> **Requirements**
Arrange every line from the one containing "Given: Open the 事業場 dropdown filter" through the end of the records as a JSON list of strings, one string per line, with blank lines dropped. Leave the pictures out of the answer.

※

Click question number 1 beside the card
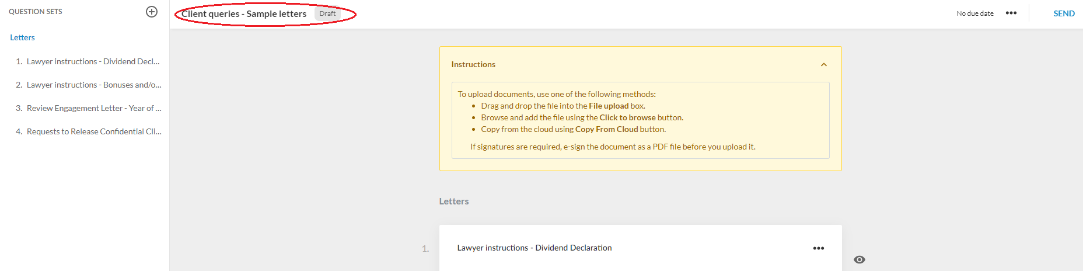The height and width of the screenshot is (271, 1083). point(425,249)
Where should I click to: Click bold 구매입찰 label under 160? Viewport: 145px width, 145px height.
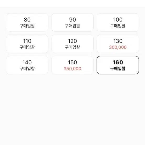pos(118,69)
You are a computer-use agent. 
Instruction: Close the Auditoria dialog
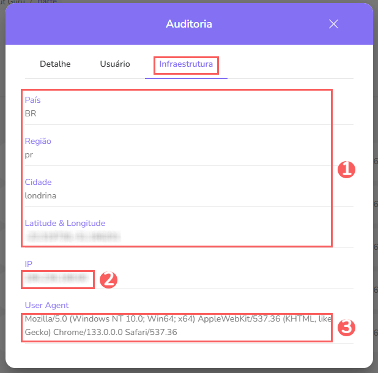click(x=333, y=24)
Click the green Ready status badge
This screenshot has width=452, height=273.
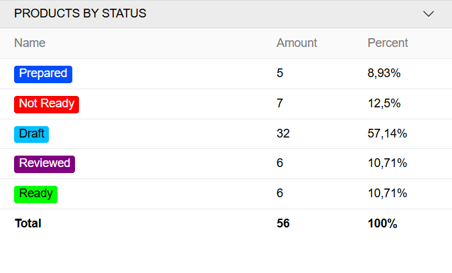click(x=35, y=194)
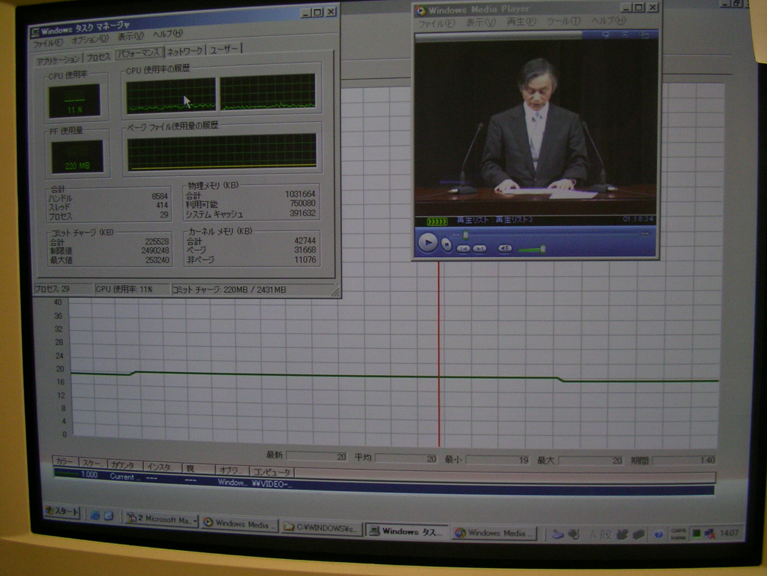Open the ユーザー tab in Task Manager
Screen dimensions: 767x576
[x=224, y=49]
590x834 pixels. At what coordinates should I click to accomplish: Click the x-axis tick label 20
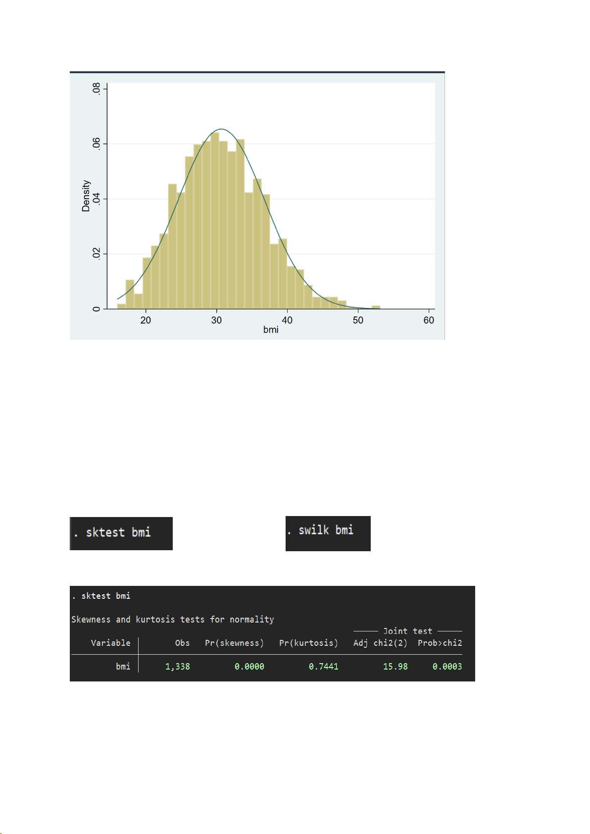146,320
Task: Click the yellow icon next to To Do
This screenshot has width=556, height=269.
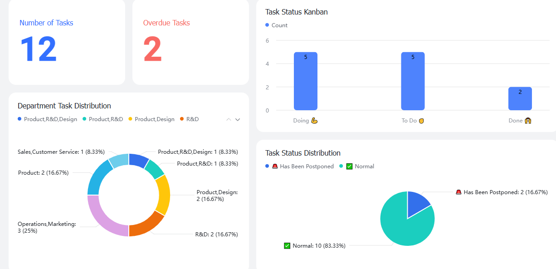Action: tap(421, 121)
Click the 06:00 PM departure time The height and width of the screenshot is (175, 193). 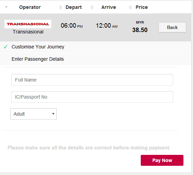tap(72, 26)
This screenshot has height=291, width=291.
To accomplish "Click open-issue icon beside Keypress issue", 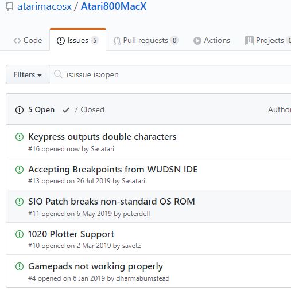I will click(20, 137).
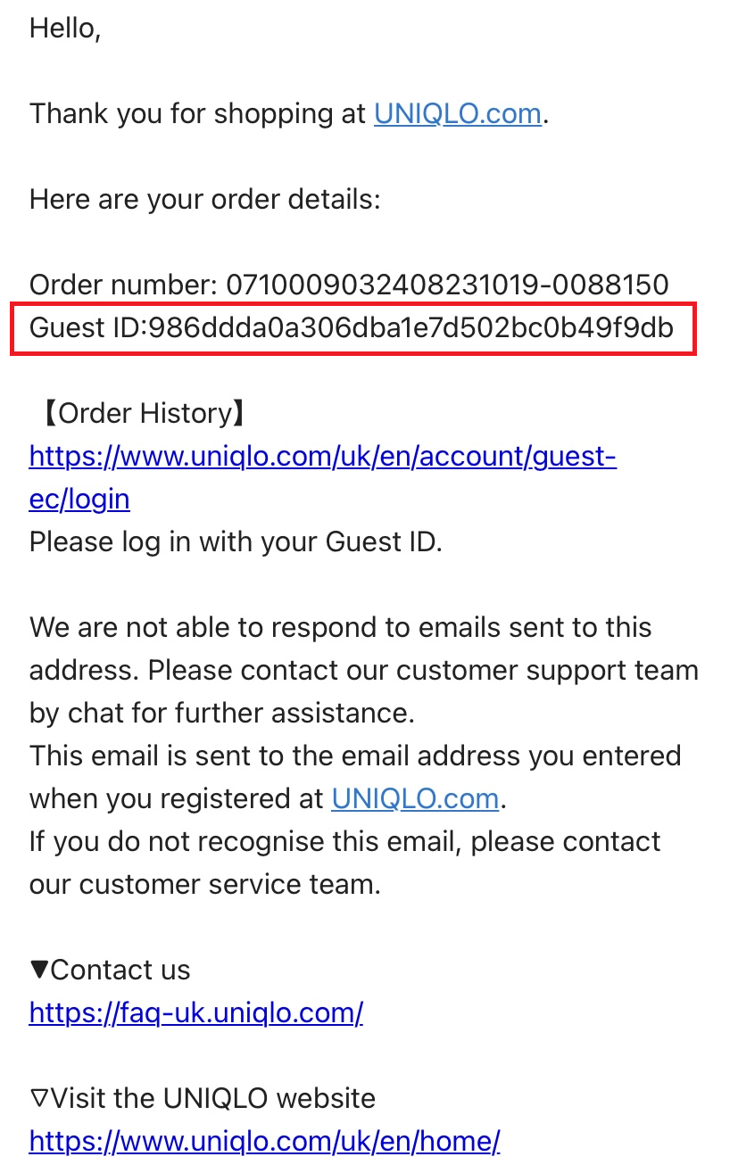738x1173 pixels.
Task: Visit the uniqlo.com/uk/en/home link
Action: (x=264, y=1141)
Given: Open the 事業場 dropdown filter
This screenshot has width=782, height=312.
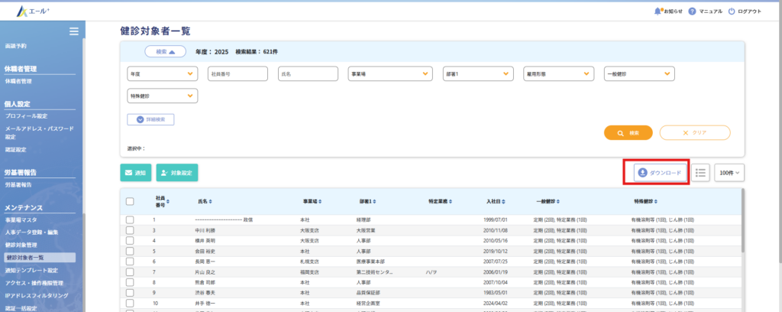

※

> **Result below**
[
  "Given: Open the 事業場 dropdown filter",
  "This screenshot has width=782, height=312."
]